GIVEN EXERCISE: Render all the rows below as a Markdown table with two columns, Row and Content, giving each row's number and its text. Leave out blank lines.

Begin DATA RECORDS

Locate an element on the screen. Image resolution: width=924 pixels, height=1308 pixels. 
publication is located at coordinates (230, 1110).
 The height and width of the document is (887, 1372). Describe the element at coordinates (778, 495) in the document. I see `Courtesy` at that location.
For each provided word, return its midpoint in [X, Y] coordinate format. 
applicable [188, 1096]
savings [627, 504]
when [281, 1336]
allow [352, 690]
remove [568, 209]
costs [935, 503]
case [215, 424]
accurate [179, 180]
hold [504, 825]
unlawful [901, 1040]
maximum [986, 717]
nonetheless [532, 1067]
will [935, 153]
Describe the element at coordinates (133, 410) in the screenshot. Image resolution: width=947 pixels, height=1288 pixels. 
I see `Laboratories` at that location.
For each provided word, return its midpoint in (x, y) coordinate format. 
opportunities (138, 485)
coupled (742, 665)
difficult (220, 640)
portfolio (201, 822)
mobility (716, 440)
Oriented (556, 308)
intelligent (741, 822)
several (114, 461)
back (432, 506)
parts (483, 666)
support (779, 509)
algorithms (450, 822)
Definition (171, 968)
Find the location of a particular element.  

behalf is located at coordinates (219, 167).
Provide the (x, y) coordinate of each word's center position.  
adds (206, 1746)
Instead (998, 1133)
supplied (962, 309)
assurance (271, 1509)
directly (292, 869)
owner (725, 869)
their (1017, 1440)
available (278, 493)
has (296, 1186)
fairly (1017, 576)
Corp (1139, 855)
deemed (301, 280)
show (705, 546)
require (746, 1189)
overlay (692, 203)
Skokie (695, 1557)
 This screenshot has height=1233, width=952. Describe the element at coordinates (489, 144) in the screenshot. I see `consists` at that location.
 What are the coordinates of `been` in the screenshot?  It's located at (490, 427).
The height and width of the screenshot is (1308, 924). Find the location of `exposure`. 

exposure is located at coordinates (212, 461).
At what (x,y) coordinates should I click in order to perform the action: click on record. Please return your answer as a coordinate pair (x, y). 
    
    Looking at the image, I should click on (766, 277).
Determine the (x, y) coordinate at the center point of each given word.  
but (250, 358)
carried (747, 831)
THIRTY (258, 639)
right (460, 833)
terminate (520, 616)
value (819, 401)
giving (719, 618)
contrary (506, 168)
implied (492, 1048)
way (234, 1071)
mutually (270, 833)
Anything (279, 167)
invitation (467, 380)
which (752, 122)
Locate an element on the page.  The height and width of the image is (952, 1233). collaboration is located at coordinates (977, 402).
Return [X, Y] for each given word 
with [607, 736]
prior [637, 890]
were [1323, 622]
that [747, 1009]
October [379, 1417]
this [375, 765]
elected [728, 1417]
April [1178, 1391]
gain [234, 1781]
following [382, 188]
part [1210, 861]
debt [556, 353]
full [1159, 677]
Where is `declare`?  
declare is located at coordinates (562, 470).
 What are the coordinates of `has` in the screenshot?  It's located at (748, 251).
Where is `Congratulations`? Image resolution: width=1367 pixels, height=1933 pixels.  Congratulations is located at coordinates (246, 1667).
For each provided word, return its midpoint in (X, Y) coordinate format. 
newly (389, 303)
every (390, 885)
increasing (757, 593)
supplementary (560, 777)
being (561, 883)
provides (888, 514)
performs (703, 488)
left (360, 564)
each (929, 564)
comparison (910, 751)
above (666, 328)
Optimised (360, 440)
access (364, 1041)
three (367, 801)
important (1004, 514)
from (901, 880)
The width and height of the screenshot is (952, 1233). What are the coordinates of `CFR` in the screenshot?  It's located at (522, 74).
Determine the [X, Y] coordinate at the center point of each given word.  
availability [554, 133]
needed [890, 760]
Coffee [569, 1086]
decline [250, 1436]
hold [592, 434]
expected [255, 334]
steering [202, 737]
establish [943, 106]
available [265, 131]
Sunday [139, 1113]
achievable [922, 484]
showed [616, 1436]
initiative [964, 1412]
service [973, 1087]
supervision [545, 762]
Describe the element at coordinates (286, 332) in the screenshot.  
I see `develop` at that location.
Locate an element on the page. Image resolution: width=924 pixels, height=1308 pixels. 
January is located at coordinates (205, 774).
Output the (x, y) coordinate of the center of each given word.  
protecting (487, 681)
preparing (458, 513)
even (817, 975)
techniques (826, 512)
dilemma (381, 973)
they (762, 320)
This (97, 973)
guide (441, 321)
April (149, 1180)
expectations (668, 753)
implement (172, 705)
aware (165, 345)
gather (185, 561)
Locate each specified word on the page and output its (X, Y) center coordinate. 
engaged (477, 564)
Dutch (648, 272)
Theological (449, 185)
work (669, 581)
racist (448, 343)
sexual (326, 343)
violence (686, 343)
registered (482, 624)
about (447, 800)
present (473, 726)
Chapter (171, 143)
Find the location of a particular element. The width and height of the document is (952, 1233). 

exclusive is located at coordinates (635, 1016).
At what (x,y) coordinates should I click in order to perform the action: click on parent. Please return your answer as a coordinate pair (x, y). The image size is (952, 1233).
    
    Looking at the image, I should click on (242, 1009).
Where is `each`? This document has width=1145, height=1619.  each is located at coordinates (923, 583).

End DATA RECORDS

THE OUTPUT:
| Row | Content |
|---|---|
| 1 | Locate an element on the screen. Image resolution: width=924 pixels, height=1308 pixels.  |
| 2 | publication is located at coordinates (230, 1110). |
| 3 |  The height and width of the document is (887, 1372). Describe the element at coordinates (778, 495) in the document. I see `Courtesy` at that location. |
| 4 | For each provided word, return its midpoint in [X, Y] coordinate format.  |
| 5 | applicable [188, 1096] |
| 6 | savings [627, 504] |
| 7 | when [281, 1336] |
| 8 | allow [352, 690] |
| 9 | remove [568, 209] |
| 10 | costs [935, 503] |
| 11 | case [215, 424] |
| 12 | accurate [179, 180] |
| 13 | hold [504, 825] |
| 14 | unlawful [901, 1040] |
| 15 | maximum [986, 717] |
| 16 | nonetheless [532, 1067] |
| 17 | will [935, 153] |
| 18 | Describe the element at coordinates (133, 410) in the screenshot. Image resolution: width=947 pixels, height=1288 pixels.  |
| 19 | I see `Laboratories` at that location. |
| 20 | For each provided word, return its midpoint in (x, y) coordinate format.  |
| 21 | opportunities (138, 485) |
| 22 | coupled (742, 665) |
| 23 | difficult (220, 640) |
| 24 | portfolio (201, 822) |
| 25 | mobility (716, 440) |
| 26 | Oriented (556, 308) |
| 27 | intelligent (741, 822) |
| 28 | several (114, 461) |
| 29 | back (432, 506) |
| 30 | parts (483, 666) |
| 31 | support (779, 509) |
| 32 | algorithms (450, 822) |
| 33 | Definition (171, 968) |
| 34 | Find the location of a particular element.   |
| 35 | behalf is located at coordinates (219, 167). |
| 36 | Provide the (x, y) coordinate of each word's center position.   |
| 37 | adds (206, 1746) |
| 38 | Instead (998, 1133) |
| 39 | supplied (962, 309) |
| 40 | assurance (271, 1509) |
| 41 | directly (292, 869) |
| 42 | owner (725, 869) |
| 43 | their (1017, 1440) |
| 44 | available (278, 493) |
| 45 | has (296, 1186) |
| 46 | fairly (1017, 576) |
| 47 | Corp (1139, 855) |
| 48 | deemed (301, 280) |
| 49 | show (705, 546) |
| 50 | require (746, 1189) |
| 51 | overlay (692, 203) |
| 52 | Skokie (695, 1557) |
| 53 |  This screenshot has height=1233, width=952. Describe the element at coordinates (489, 144) in the screenshot. I see `consists` at that location. |
| 54 |  What are the coordinates of `been` in the screenshot?  It's located at (490, 427). |
| 55 | The height and width of the screenshot is (1308, 924). Find the location of `exposure`.  |
| 56 | exposure is located at coordinates (212, 461). |
| 57 | At what (x,y) coordinates should I click in order to perform the action: click on record. Please return your answer as a coordinate pair (x, y).  |
| 58 |     Looking at the image, I should click on (766, 277). |
| 59 | Determine the (x, y) coordinate at the center point of each given word.   |
| 60 | but (250, 358) |
| 61 | carried (747, 831) |
| 62 | THIRTY (258, 639) |
| 63 | right (460, 833) |
| 64 | terminate (520, 616) |
| 65 | value (819, 401) |
| 66 | giving (719, 618) |
| 67 | contrary (506, 168) |
| 68 | implied (492, 1048) |
| 69 | way (234, 1071) |
| 70 | mutually (270, 833) |
| 71 | Anything (279, 167) |
| 72 | invitation (467, 380) |
| 73 | which (752, 122) |
| 74 | Locate an element on the page.  The height and width of the image is (952, 1233). collaboration is located at coordinates (977, 402). |
| 75 | Return [X, Y] for each given word  |
| 76 | with [607, 736] |
| 77 | prior [637, 890] |
| 78 | were [1323, 622] |
| 79 | that [747, 1009] |
| 80 | October [379, 1417] |
| 81 | this [375, 765] |
| 82 | elected [728, 1417] |
| 83 | April [1178, 1391] |
| 84 | gain [234, 1781] |
| 85 | following [382, 188] |
| 86 | part [1210, 861] |
| 87 | debt [556, 353] |
| 88 | full [1159, 677] |
| 89 | Where is `declare`?   |
| 90 | declare is located at coordinates (562, 470). |
| 91 |  What are the coordinates of `has` in the screenshot?  It's located at (748, 251). |
| 92 | Where is `Congratulations`? Image resolution: width=1367 pixels, height=1933 pixels.  Congratulations is located at coordinates (246, 1667). |
| 93 | For each provided word, return its midpoint in (X, Y) coordinate format.  |
| 94 | newly (389, 303) |
| 95 | every (390, 885) |
| 96 | increasing (757, 593) |
| 97 | supplementary (560, 777) |
| 98 | being (561, 883) |
| 99 | provides (888, 514) |
| 100 | performs (703, 488) |
| 101 | left (360, 564) |
| 102 | each (929, 564) |
| 103 | comparison (910, 751) |
| 104 | above (666, 328) |
| 105 | Optimised (360, 440) |
| 106 | access (364, 1041) |
| 107 | three (367, 801) |
| 108 | important (1004, 514) |
| 109 | from (901, 880) |
| 110 | The width and height of the screenshot is (952, 1233). What are the coordinates of `CFR` in the screenshot?  It's located at (522, 74). |
| 111 | Determine the [X, Y] coordinate at the center point of each given word.   |
| 112 | availability [554, 133] |
| 113 | needed [890, 760] |
| 114 | Coffee [569, 1086] |
| 115 | decline [250, 1436] |
| 116 | hold [592, 434] |
| 117 | expected [255, 334] |
| 118 | steering [202, 737] |
| 119 | establish [943, 106] |
| 120 | available [265, 131] |
| 121 | Sunday [139, 1113] |
| 122 | achievable [922, 484] |
| 123 | showed [616, 1436] |
| 124 | initiative [964, 1412] |
| 125 | service [973, 1087] |
| 126 | supervision [545, 762] |
| 127 | Describe the element at coordinates (286, 332) in the screenshot.   |
| 128 | I see `develop` at that location. |
| 129 | Locate an element on the page. Image resolution: width=924 pixels, height=1308 pixels.  |
| 130 | January is located at coordinates (205, 774). |
| 131 | Output the (x, y) coordinate of the center of each given word.   |
| 132 | protecting (487, 681) |
| 133 | preparing (458, 513) |
| 134 | even (817, 975) |
| 135 | techniques (826, 512) |
| 136 | dilemma (381, 973) |
| 137 | they (762, 320) |
| 138 | This (97, 973) |
| 139 | guide (441, 321) |
| 140 | April (149, 1180) |
| 141 | expectations (668, 753) |
| 142 | implement (172, 705) |
| 143 | aware (165, 345) |
| 144 | gather (185, 561) |
| 145 | Locate each specified word on the page and output its (X, Y) center coordinate.  |
| 146 | engaged (477, 564) |
| 147 | Dutch (648, 272) |
| 148 | Theological (449, 185) |
| 149 | work (669, 581) |
| 150 | racist (448, 343) |
| 151 | sexual (326, 343) |
| 152 | violence (686, 343) |
| 153 | registered (482, 624) |
| 154 | about (447, 800) |
| 155 | present (473, 726) |
| 156 | Chapter (171, 143) |
| 157 | Find the location of a particular element. The width and height of the document is (952, 1233).  |
| 158 | exclusive is located at coordinates (635, 1016). |
| 159 | At what (x,y) coordinates should I click in order to perform the action: click on parent. Please return your answer as a coordinate pair (x, y). The image size is (952, 1233). |
| 160 |     Looking at the image, I should click on (242, 1009). |
| 161 | Where is `each`? This document has width=1145, height=1619.  each is located at coordinates (923, 583). |